DESCRIPTION OF THE TASK.
What are the lines, copied exactly, from the one containing "The image size is (632, 308)." through the final line of the material? Leave the pictures out.

INFORMATION.
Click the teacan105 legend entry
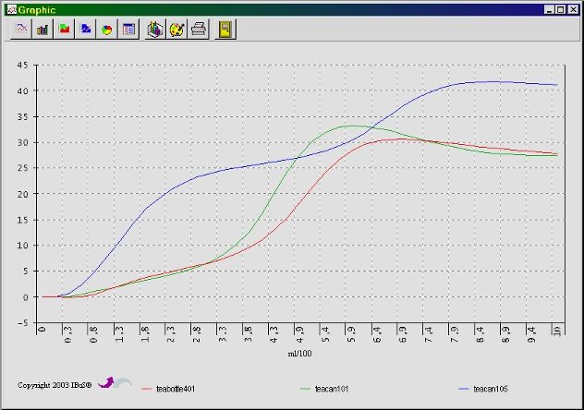The height and width of the screenshot is (410, 584). (491, 389)
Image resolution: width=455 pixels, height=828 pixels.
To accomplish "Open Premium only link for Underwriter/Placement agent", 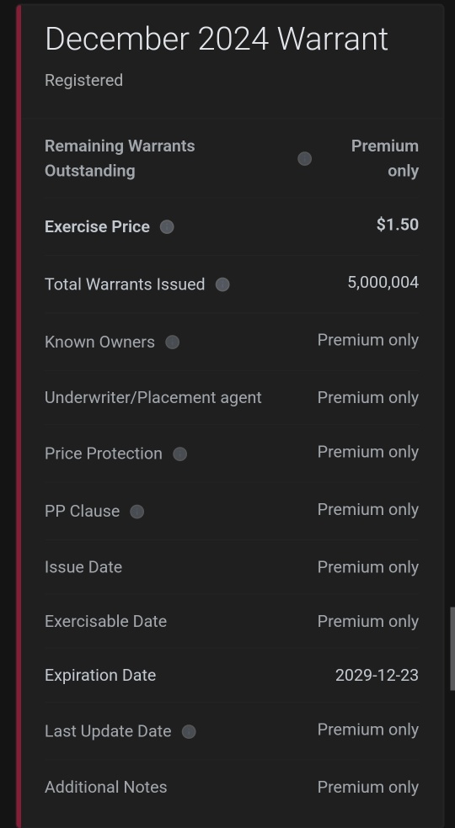I will pos(367,398).
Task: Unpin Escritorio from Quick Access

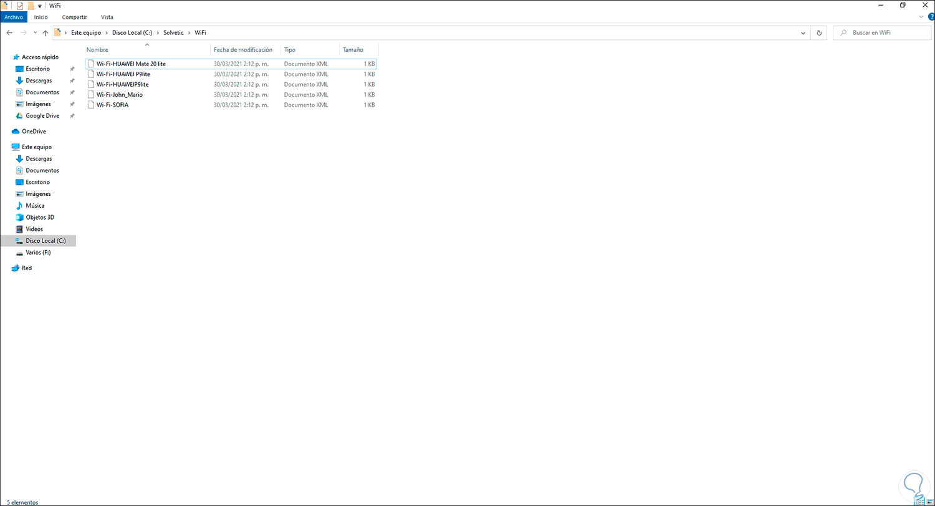Action: [x=72, y=69]
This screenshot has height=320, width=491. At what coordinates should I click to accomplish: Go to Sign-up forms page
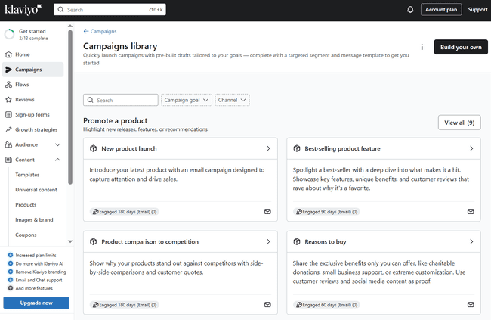tap(32, 114)
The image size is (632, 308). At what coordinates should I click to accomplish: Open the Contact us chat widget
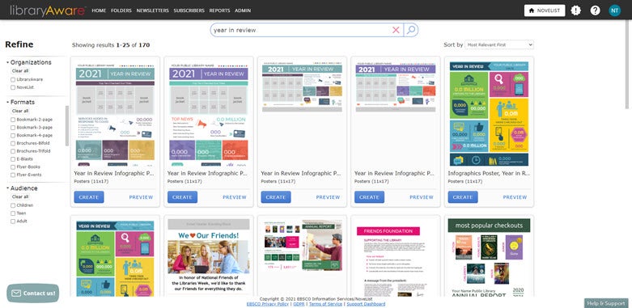coord(33,293)
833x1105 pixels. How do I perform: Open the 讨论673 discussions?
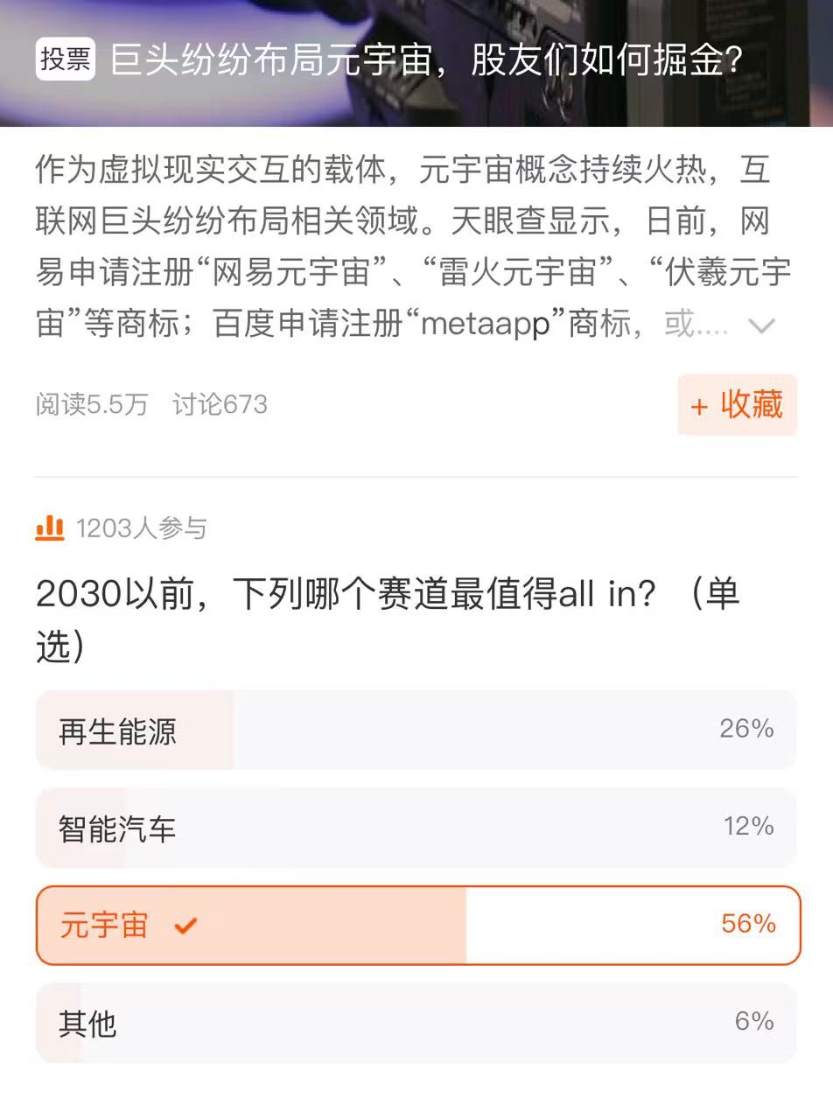(x=220, y=404)
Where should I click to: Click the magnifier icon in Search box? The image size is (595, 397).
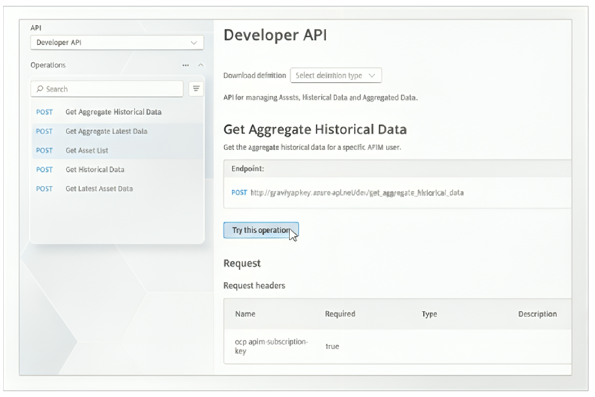pos(40,89)
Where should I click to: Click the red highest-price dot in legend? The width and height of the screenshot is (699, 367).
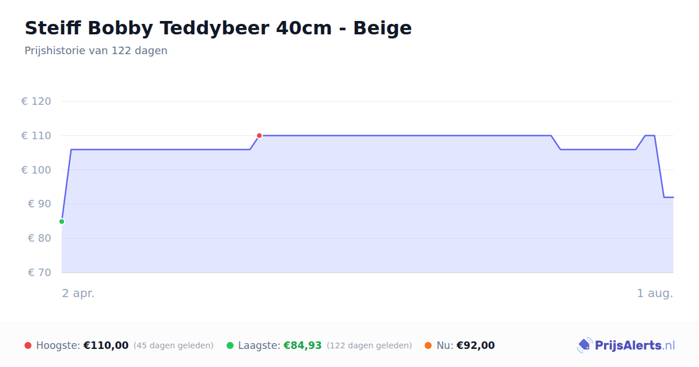tap(28, 345)
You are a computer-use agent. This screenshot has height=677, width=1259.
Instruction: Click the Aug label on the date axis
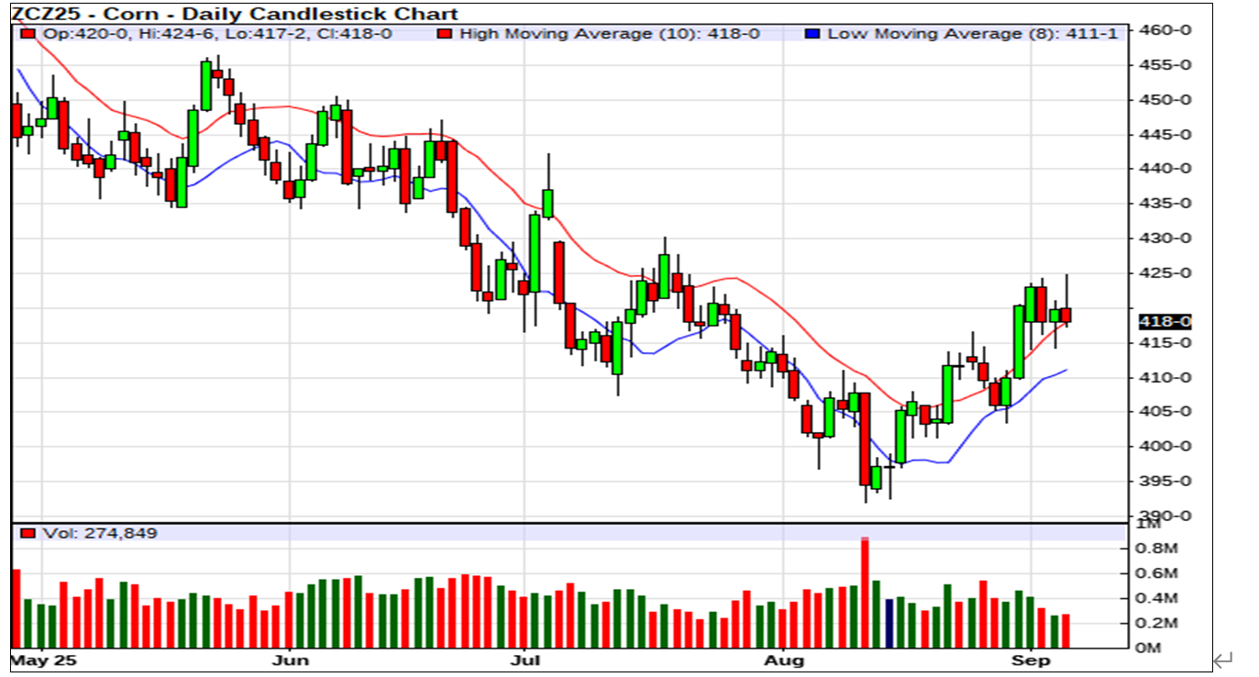tap(784, 660)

SOLUTION FOR THIS TASK.
The image size is (632, 308). At what coordinates should I click to accomplish: Open the Contact us chat widget
coord(33,293)
833x1105 pixels. How do I perform: Open the 讨论673 discussions?
(x=220, y=404)
Where should I click to: Click the magnifier icon in Search box? The image size is (595, 397).
pos(40,89)
Where should I click to: Click the red highest-price dot in legend? The width and height of the screenshot is (699, 367).
tap(28, 345)
You are a computer-use agent. This screenshot has height=677, width=1259.
Instruction: Click the Aug label on the date axis
tap(784, 660)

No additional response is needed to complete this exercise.